→ **Exercise details**
Copy out the entries starting at the line that has "This screenshot has height=863, width=1080." and ending after the line that has "will (x=604, y=806).".

→ **Dataset**
>>>>
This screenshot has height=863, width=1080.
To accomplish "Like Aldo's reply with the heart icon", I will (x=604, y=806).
<<<<
>>>>
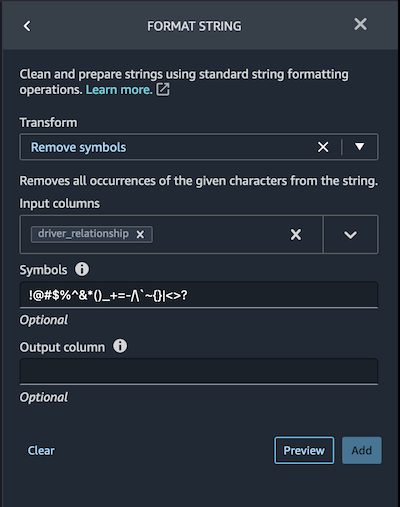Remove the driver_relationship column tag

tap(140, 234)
<<<<
>>>>
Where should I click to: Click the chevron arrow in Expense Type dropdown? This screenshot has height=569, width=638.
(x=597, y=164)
<<<<
→ **Complete answer**
This screenshot has height=863, width=1080.
To accomplish "Like Aldo's reply with the heart icon", I will (x=604, y=806).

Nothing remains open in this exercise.